Les discussions parlementaires ont permis d'améliorer les dispositions relatives au pilotage de la politique de développement qui reste largement éclaté entre le ministère des affaires étrangères, le ministère de l'économie et un opérateur autonome important, l'Agence française de développement (AFD). En outre, ces discussions ont aussi permis de renforcer le processus d' évaluation de cette politique en fixant un principe d'indépendance et en en organisant les modalités : la création d'un observatoire dont dépendra un service unique d'évaluation regroupant les trois services existants aujourd'hui et dépendants des donneurs d'ordre (les deux ministères et l'AFD).

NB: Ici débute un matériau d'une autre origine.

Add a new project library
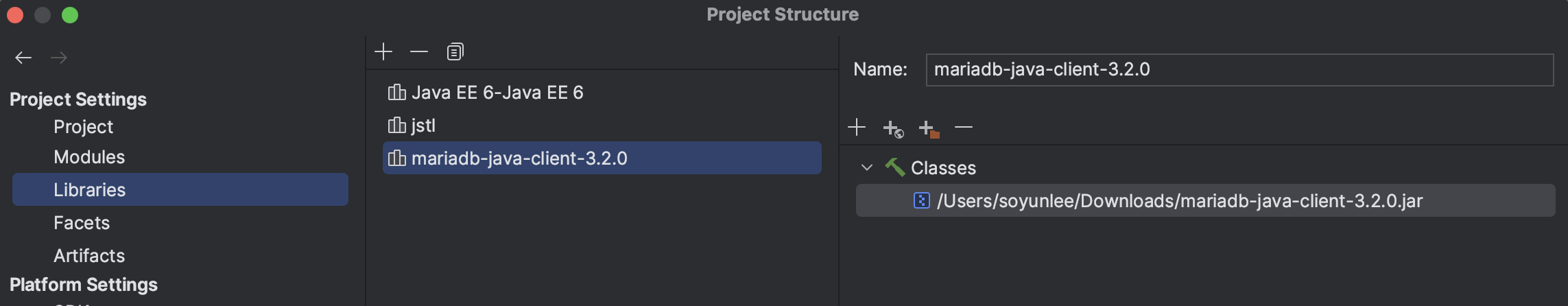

Pour mettre en oeuvre les orientations de la loi de juillet 2014, l'Etat et l'AFD ont préparé un contrat d'objectifs et de moyens pour la période 2014-2016 , dont la commission a été saisie pour avis avant même l'adoption définitive de la loi... L'AFD, devenue un acteur incontournable, constitue l'outil principal de mise en oeuvre de la politique française de développement : ses engagements financiers, qui ont quadruplé en dix ans, ont atteint 7,5 milliards d'euros en 2013, dont 1,5 milliard pour les outre-mer. La proposition de COM pour 2014-2016 fixe un objectif de croissance maîtrisée du chiffre d'affaires qui ne devra pas dépasser 8,5 milliards d'euros au terme du contrat.
Vos rapporteurs ne reviennent pas sur ce COM, qui a été présenté à la commission par Jean-Claude Peyronnet et Christian Cambon 3 ( * ) en juillet 2014, mais ils regrettent le peu d'informations qui ont été transmises sur les suites données à l'avis rendu par la commission à l'unanimité. Qui plus est, la proposition de COM qui a été transmise au Parlement pour avis n'était pas la « bonne » version du document, ce qui est évidemment regrettable.
* 2 Loi n° 2014-773 du 7 juillet 2014 d'orientation et de programmation relative à la politique de développement et de solidarité internationale.
* 3 « Agence française de développement : quelles ambitions pour 2014-2016 ? », rapport d'information Sénat n° 766 (2013-2014).